### WHAT THE TASK ASKS
From the records below, copy every line that contains the word "agent".

*** DATA TO PROCESS ***

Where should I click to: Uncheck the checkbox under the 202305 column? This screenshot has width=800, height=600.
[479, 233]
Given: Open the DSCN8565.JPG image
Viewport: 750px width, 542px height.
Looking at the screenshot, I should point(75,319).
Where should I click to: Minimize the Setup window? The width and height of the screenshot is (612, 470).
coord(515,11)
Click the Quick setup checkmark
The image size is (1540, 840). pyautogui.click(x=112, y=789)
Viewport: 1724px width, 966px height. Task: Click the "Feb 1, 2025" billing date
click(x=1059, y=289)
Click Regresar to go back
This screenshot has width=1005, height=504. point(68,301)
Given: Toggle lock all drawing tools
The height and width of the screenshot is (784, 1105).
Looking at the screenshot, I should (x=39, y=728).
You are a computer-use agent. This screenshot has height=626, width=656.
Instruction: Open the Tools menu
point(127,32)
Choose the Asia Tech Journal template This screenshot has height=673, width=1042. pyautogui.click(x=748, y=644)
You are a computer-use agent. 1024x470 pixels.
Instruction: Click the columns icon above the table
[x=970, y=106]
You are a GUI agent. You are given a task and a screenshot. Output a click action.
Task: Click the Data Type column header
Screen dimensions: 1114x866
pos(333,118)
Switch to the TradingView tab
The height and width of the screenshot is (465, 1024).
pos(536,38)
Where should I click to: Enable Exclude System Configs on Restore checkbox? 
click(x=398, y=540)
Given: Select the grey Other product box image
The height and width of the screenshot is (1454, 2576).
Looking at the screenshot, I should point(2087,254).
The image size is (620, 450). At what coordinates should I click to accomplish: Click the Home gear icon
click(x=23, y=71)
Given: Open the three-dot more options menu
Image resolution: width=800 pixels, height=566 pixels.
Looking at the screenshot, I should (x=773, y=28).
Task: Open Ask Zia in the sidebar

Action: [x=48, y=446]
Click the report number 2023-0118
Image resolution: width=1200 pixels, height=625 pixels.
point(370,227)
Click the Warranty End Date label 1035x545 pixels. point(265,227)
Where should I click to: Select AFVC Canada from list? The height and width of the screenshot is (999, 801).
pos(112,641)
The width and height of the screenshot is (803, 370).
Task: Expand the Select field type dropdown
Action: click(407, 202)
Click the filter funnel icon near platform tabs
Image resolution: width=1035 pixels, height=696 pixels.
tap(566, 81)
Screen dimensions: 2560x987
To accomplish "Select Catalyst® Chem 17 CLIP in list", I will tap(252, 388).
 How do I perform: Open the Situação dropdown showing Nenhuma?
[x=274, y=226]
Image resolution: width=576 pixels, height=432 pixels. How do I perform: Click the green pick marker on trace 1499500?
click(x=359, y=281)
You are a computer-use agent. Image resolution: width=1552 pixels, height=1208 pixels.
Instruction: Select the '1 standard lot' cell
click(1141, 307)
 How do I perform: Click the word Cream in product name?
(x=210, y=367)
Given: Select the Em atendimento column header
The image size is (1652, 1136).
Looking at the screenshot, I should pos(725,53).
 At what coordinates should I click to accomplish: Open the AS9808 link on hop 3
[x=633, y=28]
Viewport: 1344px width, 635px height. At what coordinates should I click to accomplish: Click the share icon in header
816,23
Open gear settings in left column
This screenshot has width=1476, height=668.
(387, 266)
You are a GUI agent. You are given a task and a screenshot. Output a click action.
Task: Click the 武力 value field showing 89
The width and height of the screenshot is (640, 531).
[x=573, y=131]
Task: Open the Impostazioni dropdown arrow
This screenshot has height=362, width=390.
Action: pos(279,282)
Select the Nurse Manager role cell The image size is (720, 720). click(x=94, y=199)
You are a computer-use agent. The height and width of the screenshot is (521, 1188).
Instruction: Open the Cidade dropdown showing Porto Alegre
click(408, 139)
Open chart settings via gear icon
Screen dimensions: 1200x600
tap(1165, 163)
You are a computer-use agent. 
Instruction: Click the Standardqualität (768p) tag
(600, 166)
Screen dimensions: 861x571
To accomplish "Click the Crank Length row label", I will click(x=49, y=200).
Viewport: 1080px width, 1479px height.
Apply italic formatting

*** End of DATA TO PROCESS ***

### SOLUTION
You are a computer-use agent. This screenshot has height=626, width=656.
You are a computer-use agent. 1024x470 pixels.
You are a GUI agent. You are given a task and a screenshot. Output a click action.
You are a computer-use agent. Image resolution: width=1552 pixels, height=1208 pixels.
You are a GUI agent. You are given a task and a screenshot. Output a click action.
You are a computer-use agent. The height and width of the screenshot is (521, 1188).
You are a computer-use agent. 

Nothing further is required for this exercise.